WASHINGTON, July 22, 2013 – While the Defense Department is battling to maintain the nation’s military readiness in an austere budget climate, its conservation efforts in communities across the country are quietly flourishing, environmental experts told a national security audience recently.
John Conger, acting deputy undersecretary of defense for installations and environment, and James G. Van Ness, DOD’s acting deputy general counsel for environment and installations, participated in a July 19 panel discussion at the Aspen Security Forum in Aspen, Colo.
Conger assured the audience that funding for the Pentagon’s environmental initiatives is largely shielded, and the Pentagon has gained ground in efforts from endangered species rehabilitation to site cleanup programs.
Conger noted the department manages nearly 30 million acres of land and roughly a half million buildings in the United States. Many of the training acres on military installations have served as refuges for threatened and endangered species, he noted, but conservation efforts now are moving outside the gates.
“The Defense Department has a dedication to the environment that is wider in scope than a lot of people are familiar with. … We spend $4 billion a year on our environmental programs,” he said. Conger added that military installations are home to 420 federally listed threatened or endangered species and 523 at-risk species. Roughly 10 of the former and 75 of the latter are found only on DOD property, he added.
Van Ness explained that as pressures build to increase DOD’s use of its available training space, the department is working harder to build viable habitats for those species in communities around military installations.
He said department environmental experts have hit on the idea of working with surrounding communities and states, and in some cases other federal agencies, to contribute habitat-building efforts near military installations in return for the relaxing of some standards on the installations. These private lands initiatives, Van Ness said, have been remarkably successful.
“We’ve had 41 transactions and more than 14,000 acres protected” under the program at Fort Bragg, N.C., alone, he said. Fort Bragg, home to the red-cockaded woodpecker as well as the Army’s 18th Airborne Corps and other major units, has benefited from the partnership in increased use of training lands, Van Ness noted. “Fish and Wildlife Service has lifted some of the restrictions that were most onerous,” he added.
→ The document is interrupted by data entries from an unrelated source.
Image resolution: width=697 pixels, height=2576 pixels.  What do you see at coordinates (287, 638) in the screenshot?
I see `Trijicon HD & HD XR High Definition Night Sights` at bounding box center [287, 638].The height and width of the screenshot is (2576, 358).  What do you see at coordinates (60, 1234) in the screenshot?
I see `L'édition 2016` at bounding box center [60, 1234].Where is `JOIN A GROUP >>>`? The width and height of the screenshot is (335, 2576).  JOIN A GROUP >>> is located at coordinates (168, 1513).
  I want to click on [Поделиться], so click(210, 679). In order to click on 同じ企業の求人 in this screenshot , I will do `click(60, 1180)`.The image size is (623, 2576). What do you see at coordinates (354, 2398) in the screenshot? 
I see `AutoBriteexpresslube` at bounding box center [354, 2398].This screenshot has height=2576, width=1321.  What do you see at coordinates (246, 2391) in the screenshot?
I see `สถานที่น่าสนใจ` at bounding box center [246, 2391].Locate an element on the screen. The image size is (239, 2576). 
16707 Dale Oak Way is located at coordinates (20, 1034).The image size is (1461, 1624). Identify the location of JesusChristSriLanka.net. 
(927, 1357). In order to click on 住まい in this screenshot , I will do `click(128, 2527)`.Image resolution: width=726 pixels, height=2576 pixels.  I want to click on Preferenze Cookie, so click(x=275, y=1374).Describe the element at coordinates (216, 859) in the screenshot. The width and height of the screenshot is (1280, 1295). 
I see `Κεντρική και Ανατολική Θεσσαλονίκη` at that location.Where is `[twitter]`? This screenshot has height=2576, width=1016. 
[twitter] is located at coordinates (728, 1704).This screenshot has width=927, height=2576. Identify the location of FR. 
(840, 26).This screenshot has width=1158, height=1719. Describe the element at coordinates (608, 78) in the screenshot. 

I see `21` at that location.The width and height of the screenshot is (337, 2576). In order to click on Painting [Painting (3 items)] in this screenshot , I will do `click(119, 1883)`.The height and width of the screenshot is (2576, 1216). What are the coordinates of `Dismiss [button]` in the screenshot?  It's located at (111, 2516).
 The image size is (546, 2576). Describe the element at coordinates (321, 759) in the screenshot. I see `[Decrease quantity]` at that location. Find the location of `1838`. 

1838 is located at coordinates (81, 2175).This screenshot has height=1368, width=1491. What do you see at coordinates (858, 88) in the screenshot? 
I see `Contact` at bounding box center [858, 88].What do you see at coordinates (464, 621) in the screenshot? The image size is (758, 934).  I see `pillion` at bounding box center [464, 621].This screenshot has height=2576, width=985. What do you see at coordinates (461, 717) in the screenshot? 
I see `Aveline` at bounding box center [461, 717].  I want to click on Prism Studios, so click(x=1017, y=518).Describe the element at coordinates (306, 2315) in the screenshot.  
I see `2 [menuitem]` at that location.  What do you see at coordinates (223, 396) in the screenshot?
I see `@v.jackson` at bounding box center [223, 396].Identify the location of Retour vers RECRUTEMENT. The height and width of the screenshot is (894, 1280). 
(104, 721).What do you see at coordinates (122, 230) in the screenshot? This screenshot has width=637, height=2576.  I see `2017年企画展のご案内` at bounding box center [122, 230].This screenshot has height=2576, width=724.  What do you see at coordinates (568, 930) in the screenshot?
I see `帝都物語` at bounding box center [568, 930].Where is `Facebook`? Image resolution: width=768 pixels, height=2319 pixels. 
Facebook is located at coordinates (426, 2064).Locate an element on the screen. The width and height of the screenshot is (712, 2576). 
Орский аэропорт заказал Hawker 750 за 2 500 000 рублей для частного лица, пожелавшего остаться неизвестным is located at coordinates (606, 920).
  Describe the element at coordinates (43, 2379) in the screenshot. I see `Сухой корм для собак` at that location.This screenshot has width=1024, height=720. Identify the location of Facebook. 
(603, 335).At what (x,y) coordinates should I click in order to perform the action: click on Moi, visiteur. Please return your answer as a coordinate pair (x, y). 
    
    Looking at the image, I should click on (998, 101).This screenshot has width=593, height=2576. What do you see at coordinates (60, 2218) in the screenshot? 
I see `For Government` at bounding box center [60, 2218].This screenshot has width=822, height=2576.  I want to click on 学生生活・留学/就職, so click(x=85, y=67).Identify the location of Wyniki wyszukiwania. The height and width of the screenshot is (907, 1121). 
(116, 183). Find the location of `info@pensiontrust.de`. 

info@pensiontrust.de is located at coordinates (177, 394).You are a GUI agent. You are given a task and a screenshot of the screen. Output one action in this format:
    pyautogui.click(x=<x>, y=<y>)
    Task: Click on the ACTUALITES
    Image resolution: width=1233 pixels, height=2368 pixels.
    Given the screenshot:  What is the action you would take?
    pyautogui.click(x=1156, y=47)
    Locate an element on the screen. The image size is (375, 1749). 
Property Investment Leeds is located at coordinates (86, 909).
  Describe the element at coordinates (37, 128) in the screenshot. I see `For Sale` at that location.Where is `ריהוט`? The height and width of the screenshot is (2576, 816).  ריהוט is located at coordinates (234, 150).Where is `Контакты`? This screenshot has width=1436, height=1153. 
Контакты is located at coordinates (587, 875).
As similar programs have spread across the nation, he noted, DOD now is involved in habitat rehabilitation projects at about 60 bases in 24 states.
Partner agencies have matched DOD in funding this program, he noted.
“These are lands that are important to them, too,” Van Ness said. “It meets their needs and their interests.”
Conger noted the department also has improved its site cleanup record dramatically in recent years. By 2018, the department will have finished cleaning up 90 percent of the environmental sites it has identified, he said, and will have completed 95 percent by 2021.
While a few sites will require longer-term solutions, Conger said, “I’m proud of our cleanup program and I think we’re doing a pretty good job.”